We know if we send a spaceship accelerating away from the Earth its clocks will run more slowly than clocks left on Earth.
However, the earth itself is in a state of constant acceleration. We rotate on our axis, we orbit the sun, the sun orbits the galaxy and the galaxy itself is moving.
So, shouldn’t we be able to maneuver a spaceship in a fashion where the clocks on the spaceship run faster than those on earth (thinking accelerate in some direction, turn off the engines and coast then compare your clock to those on earth…rinse and repeat till you achieve the biggest difference between the two clocks). Surely we could achieve motion where the earth is moving more quickly than the spaceship.
At that point could we not say that, as near as is possible, the spaceship indeed is the thing not moving and everything else moves relative to the spaceship?
I have no doubt that is in error…guess I am asking why it would not work.
Twin Paradox.
Also I think you’ve confused acceleration and velocity in your OP.
Perhaps.
Tweak my premise to suppose the spaceship is under acceleration but keeps maneuvering and adjusting so its clocks run more quickly than ours on earth.
You are actually right in what you’re saying. What I think you might be confused about is the difference between an accelerating reference frame and a reference frame that’s moving at a constant speed. You can always tell absolute acceleration (leaving aside gravity for now): there’s nothing relative about acceleration. But speed is always relative.
So, for instance if the only things in the universe were three spaceships. Two of them are moving in opposite directions at a constant speed, while the third is accelerating in another direction. The third one is accelerating from anyone’s point of view, but nobody can say whether the first one is stationary while the second is moving away, or the second is stationary while the first moves away.
I presume a clock on Pluto runs faster than one on earth (that is the earth has a greater orbital velocity…being circular motion I believe it means we are under constant acceleration).
So right there we have found a way to move where we see earth’s clocks running more slowly due to acceleration than somewhere else in the solar system.

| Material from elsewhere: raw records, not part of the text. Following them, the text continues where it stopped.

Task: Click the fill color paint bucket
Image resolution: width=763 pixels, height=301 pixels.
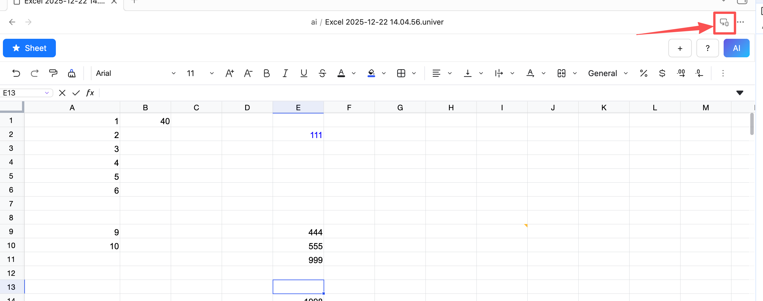Action: click(371, 73)
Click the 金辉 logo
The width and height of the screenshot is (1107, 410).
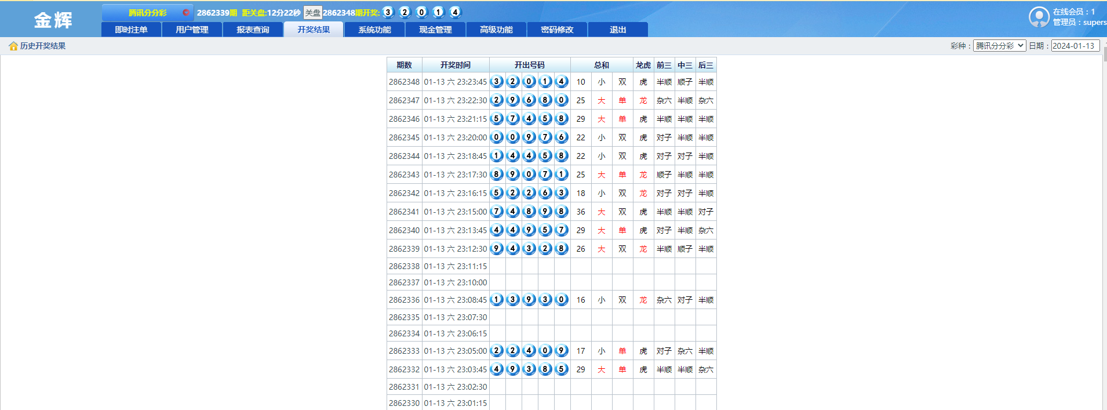coord(53,20)
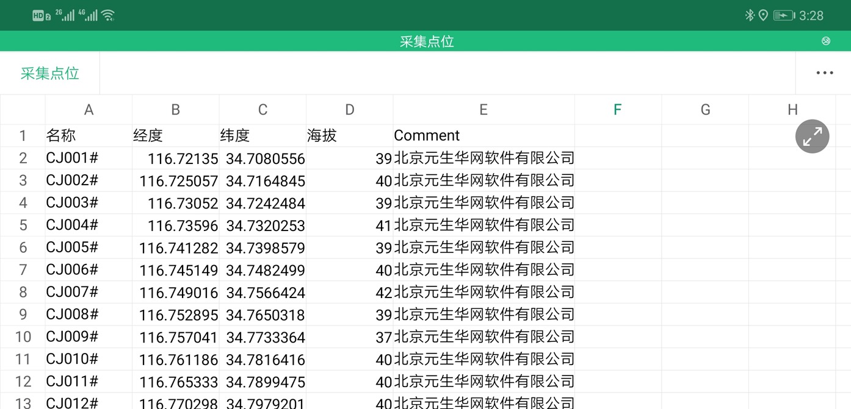This screenshot has width=851, height=409.
Task: Open the three-dot more options menu
Action: tap(824, 73)
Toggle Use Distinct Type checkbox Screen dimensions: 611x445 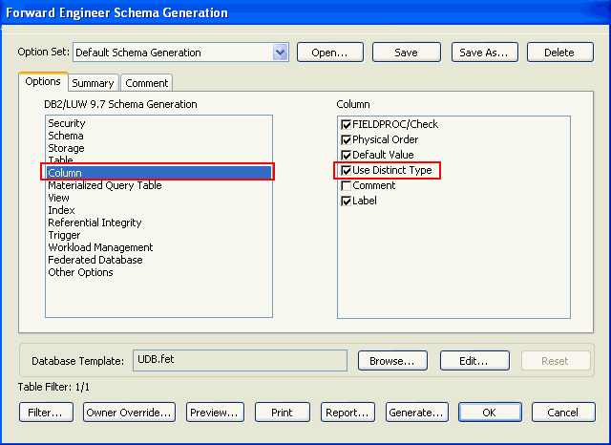346,171
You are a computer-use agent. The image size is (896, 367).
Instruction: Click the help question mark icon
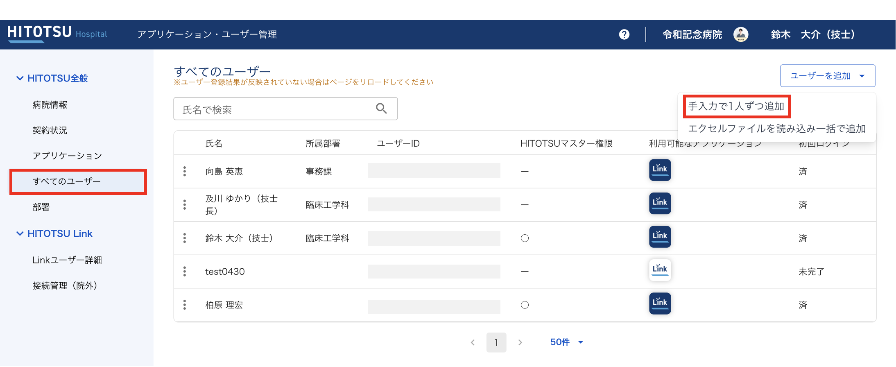tap(624, 34)
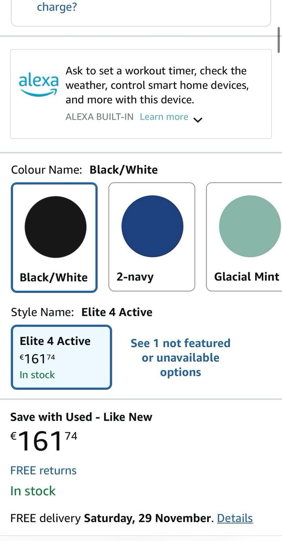The image size is (282, 541).
Task: Open the delivery Details link
Action: point(235,518)
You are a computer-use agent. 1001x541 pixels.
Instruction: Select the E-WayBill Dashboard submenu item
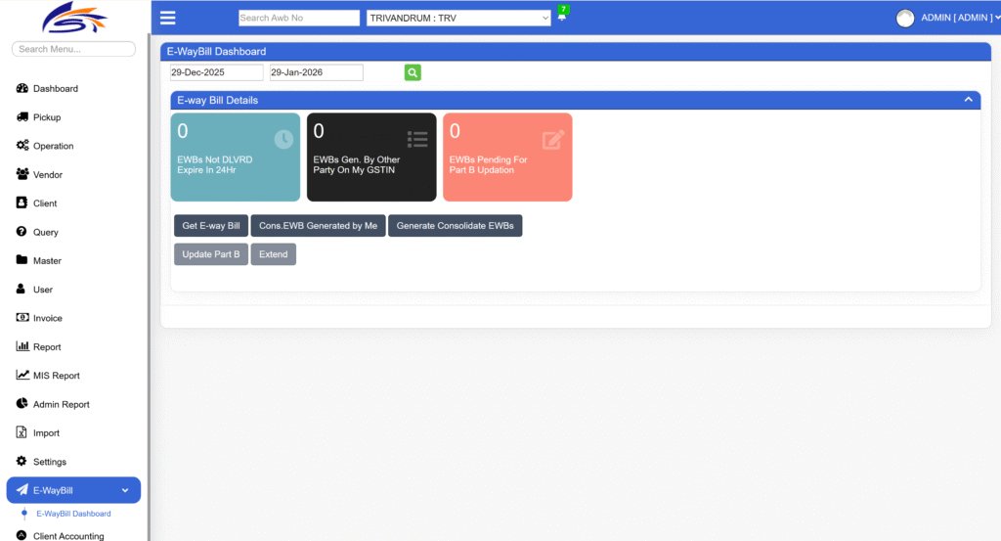73,514
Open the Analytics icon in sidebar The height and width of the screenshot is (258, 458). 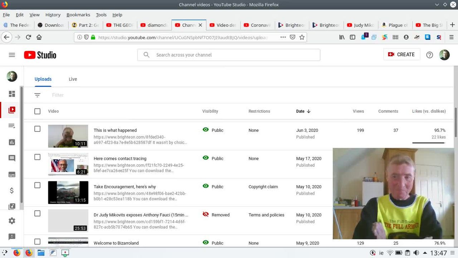click(x=12, y=142)
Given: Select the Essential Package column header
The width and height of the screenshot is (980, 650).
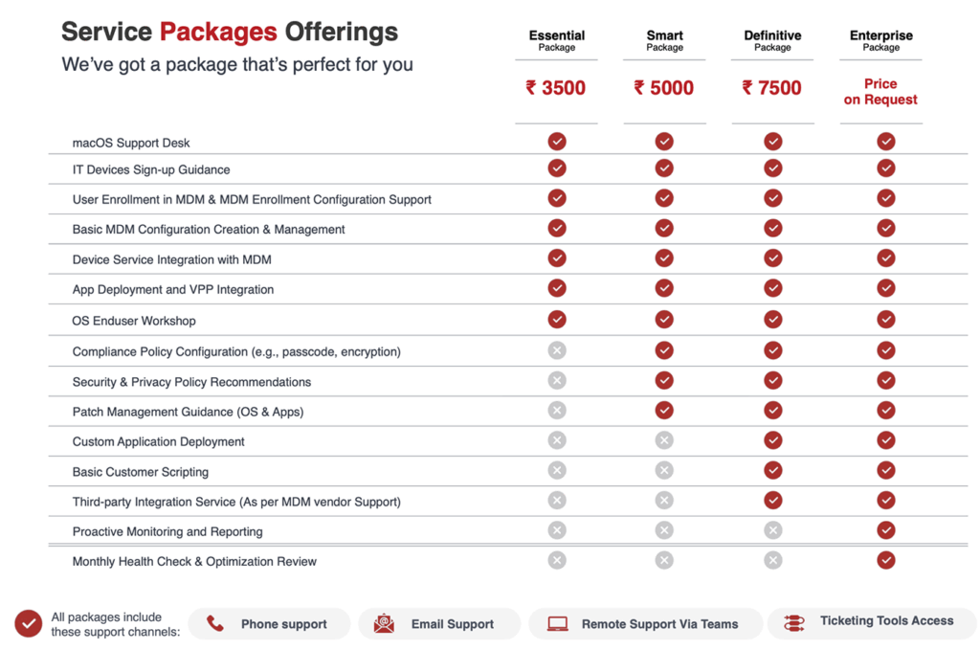Looking at the screenshot, I should pyautogui.click(x=557, y=40).
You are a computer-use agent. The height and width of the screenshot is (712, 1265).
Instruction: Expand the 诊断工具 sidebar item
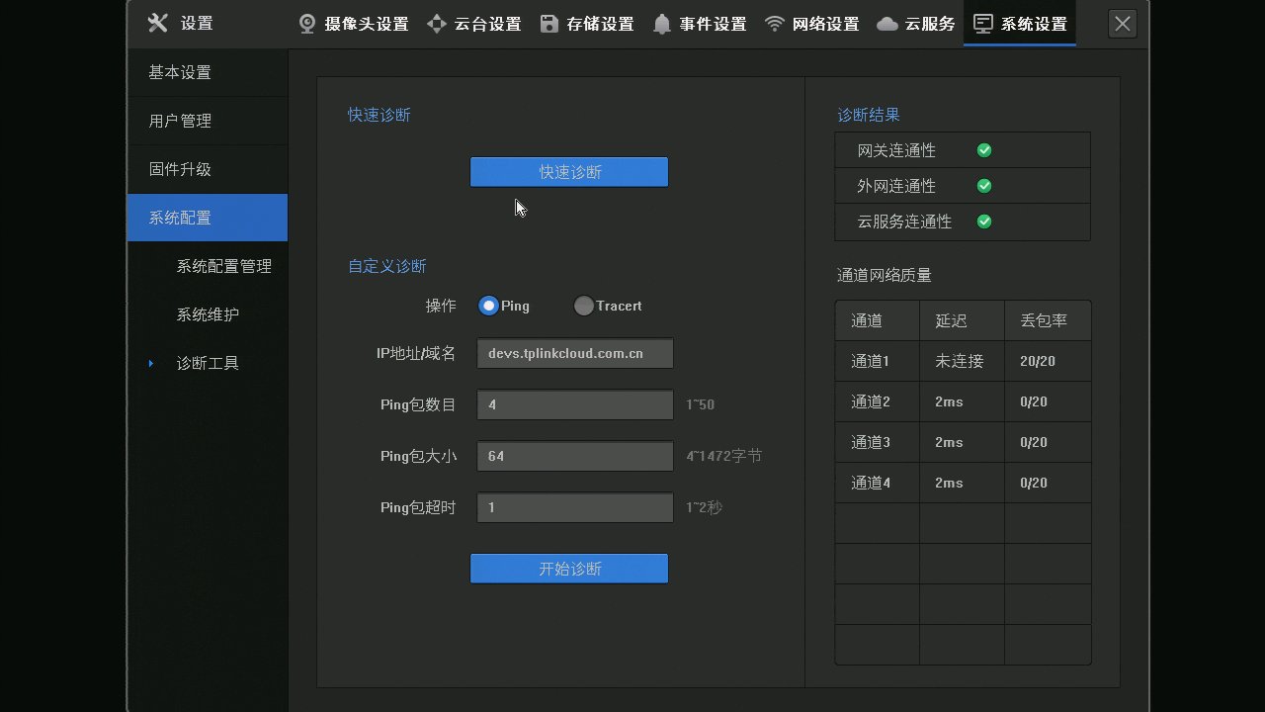click(208, 363)
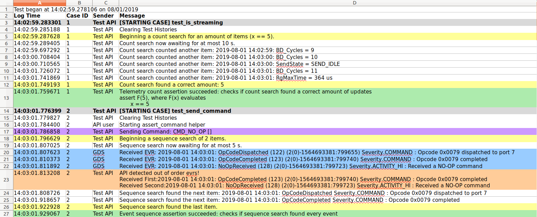Click the select-all corner box above row 1
Image resolution: width=537 pixels, height=217 pixels.
6,3
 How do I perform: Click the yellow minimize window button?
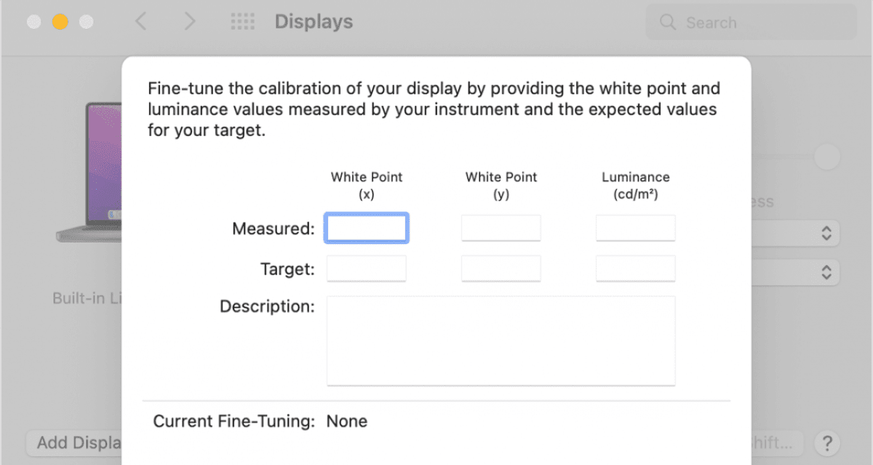tap(60, 22)
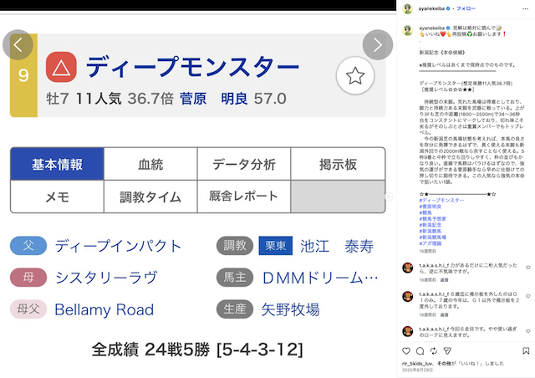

So why can we not keep tweaking the parameters of our motion to make the biggest difference thus saying object_x is as close to relative rest compared to earth as is possible?
Somebody brought this up recently, but nobody addressed it. Couldn’t an observer floating in deep space be said to be at complete rest if he measures the Doppler shift of the CMB in every direction and detects no variance?
We can do that. The motion that meets the parameters is free-fall.
You get time dilation even when there’s just a difference in speeds, no acceleration required.
If you’re in a rocket ship moving away from the Earth, then in your frame of reference the Earth’s clocks are running slow and in the Earth’s frame of reference your clock is running slow. Why isn’t this a paradox? Well, because in order to bring your clock and an Earth clock back together in order to compare them, you have to switch to a new frame of reference (corresponding to motion back towards the Earth). In that frame of reference, the Earth’s clocks are running slow but the initial outgoing rocket’s clock ran even slower. Thus the math is able to work out so that by the time you get back to Earth you and the observers on Earth all agree on what the difference between the Earth clock and the rocket clock should be.
The stars aren’t fixed in relationship to each other. They’ll all have Doppler shifts and in various directions.
Even if you move out between galaxies, you’ll notice the galaxies themselves moving in all directions and all will have different Doppler shifts.
The only thing you can tell if you are experiencing some form of change in acceleration or not. If you don’t experience any change in acceleration, you can assume you are at rest, but this is also true if you fall down an elevator shaft.
Yes, there is a rest frame relative to the CMB. When various telescopes measure the CMB, they have to subtract off the effect of the doppler shift due to our own motion relative to it. I don’t know if I’d call that frame “complete rest”, but presumably its the rest frame of the early universe.
I didn’t see the question about the CMB before. At any given location, there’s a reference frame where the CMB shows no net Doppler shift, but it’s a different reference frame at every location. So if I put myself at rest “relative to the CMB”, and there’s someone else a few billion lightyears away at rest relative to me, then he’s not at rest “relative to the CMB”. This is possible because the CMB he’s seeing is different than the one I’m seeing.
I have an unrelated question which has been pestering me a while, and now seems as good a time as any to bring it up. If an observer were traveling at the speed at which the CMB would be shifted into the visible light range, what would he see? Would the universe suddenly ‘light up’?
Ahead of him, at least, yes, but it’d be redshifted even further from visibility behind him.